Would he follow me onto the bus? If he did, he could find out where I went to school. Maybe I should try to put him off. I stopped, telling him, “If you go now, I will meet up with you
later. I’ll swing by the hotel.”

“Oh, really?”

“I can be there at five, and we’ll talk all of this out.”

He blinked down at me. “You’re . . . lying.” A breath left him. “And you’re fucking
awful
at it.”

“Ugh!” The bus was already at the stop. I took off running to catch it, careening inside the doors. I wanted to scream when the bastard climbed in right before they closed. So much
for a period of calm to get my mind straight for my last exam in college. “Isn’t public transportation beneath you?” I demanded, tapping my card pass.

He gazed around at all the eyes on him. With his expensive threads, he stood out like a Russian billionaire on public transportation.

“Where’s your pass?” the driver barked.

Sevastyan looked at a loss. “I don’t have one. But I’m not getting off this bus.”
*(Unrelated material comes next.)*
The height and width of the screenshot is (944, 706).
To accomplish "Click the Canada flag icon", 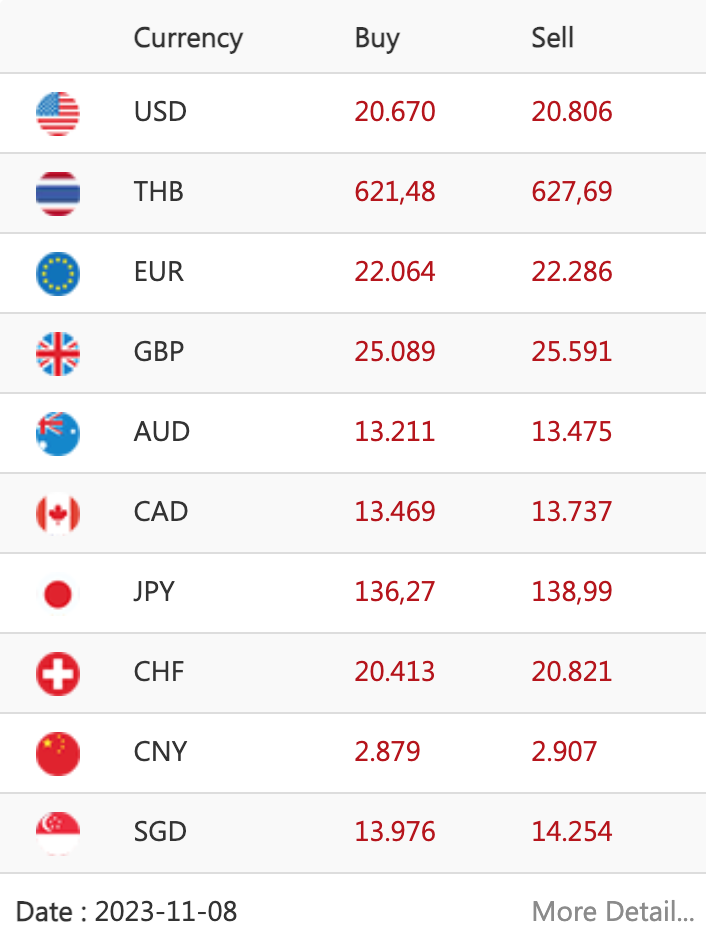I will (x=58, y=514).
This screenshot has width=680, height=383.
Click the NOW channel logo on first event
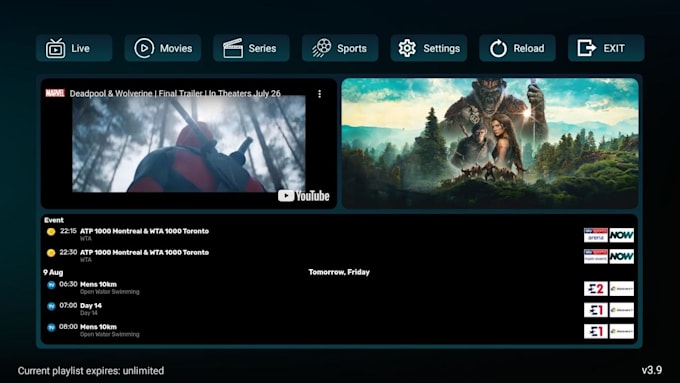click(x=621, y=235)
“If you pay in cash, you don’t get change.”

Pulling out his full money clip, Sevastyan peeled off a crisp hundred. “I hope this will suffice.” He’d just handed away almost as much as I’d made slaving over a huge
mansion.

The driver said, “Enjoy the ride.”

I hastened toward the back, wishing there were more people. I sat by a window, putting my pack next to me.
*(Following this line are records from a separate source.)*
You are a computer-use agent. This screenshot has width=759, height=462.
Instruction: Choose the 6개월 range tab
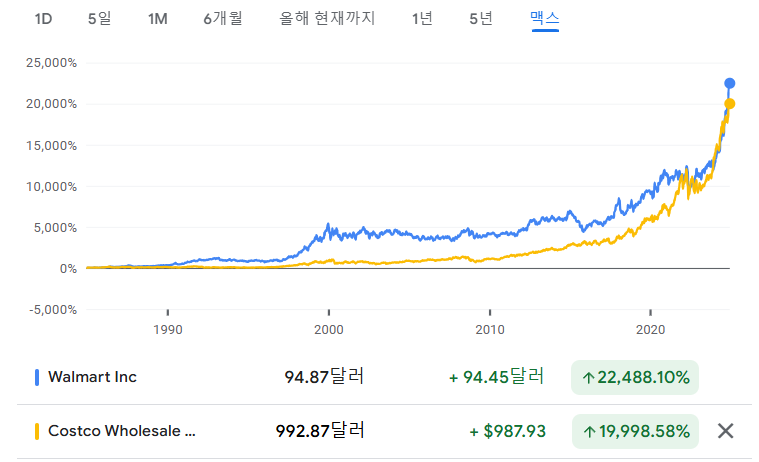coord(222,20)
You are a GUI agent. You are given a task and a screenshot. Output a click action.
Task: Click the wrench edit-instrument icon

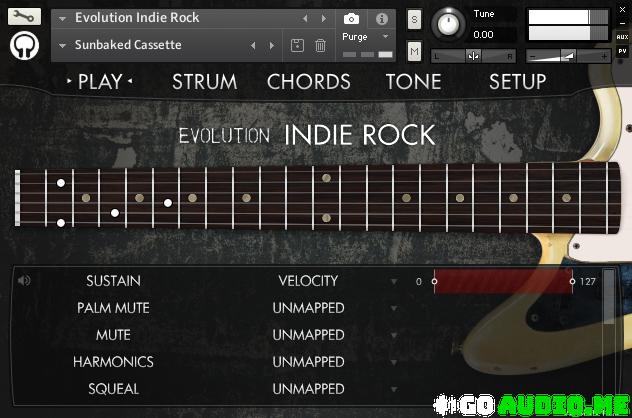click(25, 16)
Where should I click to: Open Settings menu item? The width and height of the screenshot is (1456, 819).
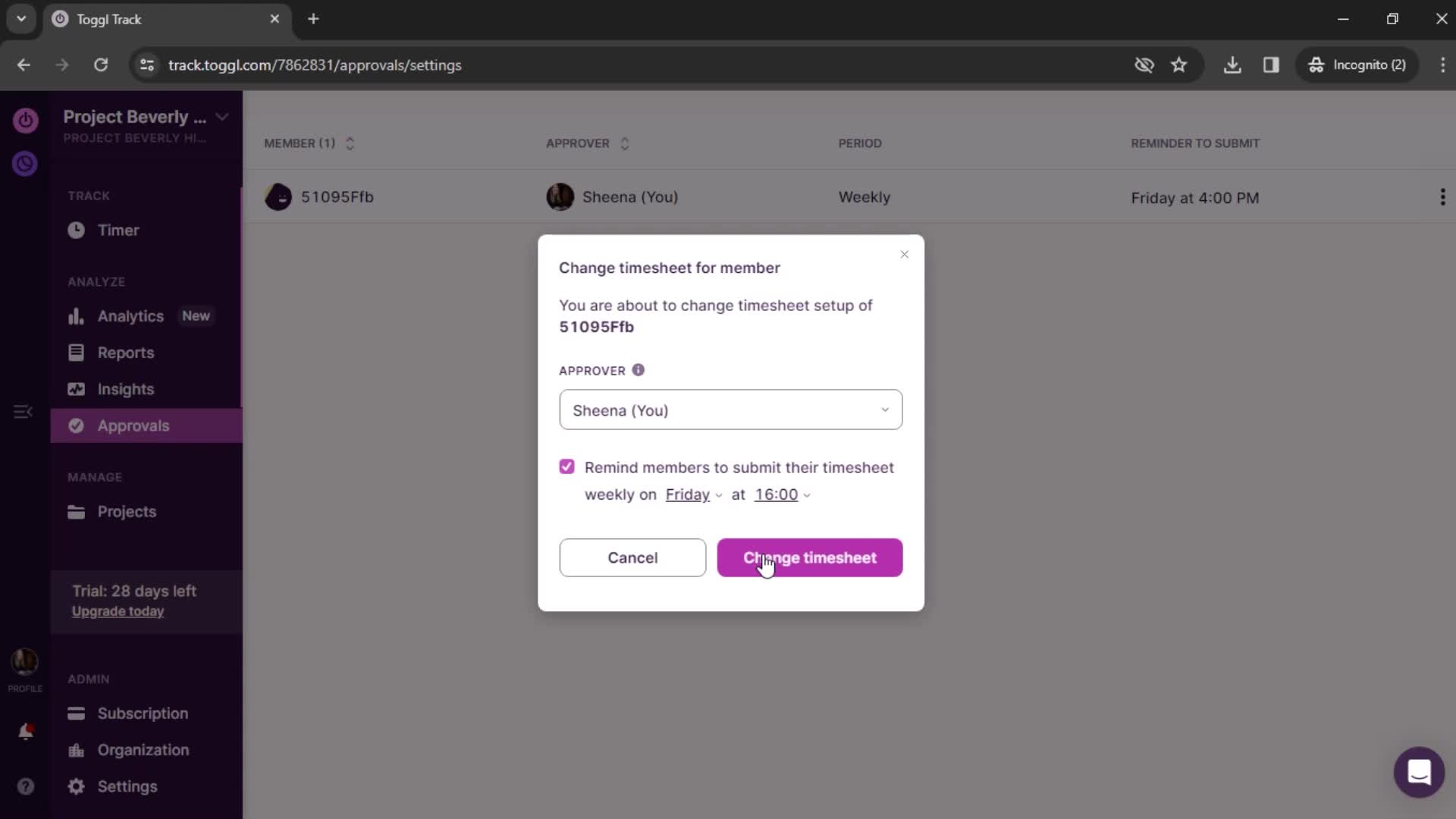point(127,786)
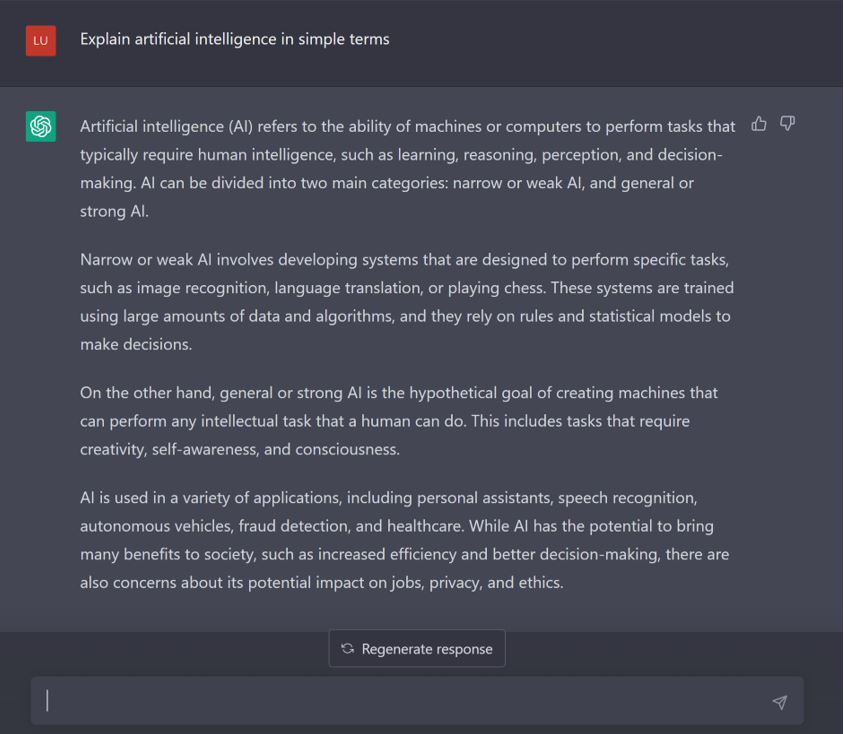Click the phrase "speech recognition" in the response
Viewport: 844px width, 734px height.
tap(626, 498)
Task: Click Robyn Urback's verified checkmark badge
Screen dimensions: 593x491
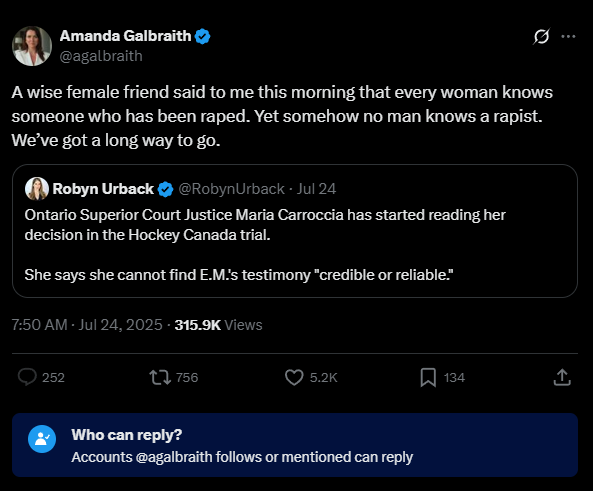Action: (x=165, y=189)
He moved it to his lap and sat. “I need to speak with you—in private.”

I yanked my bag from him. “And I need you to
not
be here. We both crapped out.” Rain began to patter the roof, then pour.

“You’re not even interested in what I’m offering?”

“Go. To. Hell.”

“Please talk to me, Katya.” Determined to ignore him, I stared out the window. “So stubborn. You’ll find that I am too.”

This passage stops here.